— Your goal —
All lines in the listing below from the one containing "Transporte (23, 1837)" through the last should be written out exactly, and only those.

-=-=-=-=-

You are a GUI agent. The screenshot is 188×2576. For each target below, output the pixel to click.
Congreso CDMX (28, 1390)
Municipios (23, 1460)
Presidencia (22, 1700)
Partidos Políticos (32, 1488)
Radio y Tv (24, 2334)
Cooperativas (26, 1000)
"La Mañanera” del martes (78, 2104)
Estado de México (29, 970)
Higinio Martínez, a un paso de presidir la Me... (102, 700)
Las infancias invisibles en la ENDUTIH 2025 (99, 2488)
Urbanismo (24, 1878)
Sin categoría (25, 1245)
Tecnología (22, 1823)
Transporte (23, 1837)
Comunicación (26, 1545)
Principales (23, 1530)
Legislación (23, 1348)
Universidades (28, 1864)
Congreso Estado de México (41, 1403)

-=-=-=-=-

— Finished exercise —
Transporte (23, 1837)
Comunicación (26, 1545)
Principales (23, 1530)
Legislación (23, 1348)
Universidades (28, 1864)
Congreso Estado de México (41, 1403)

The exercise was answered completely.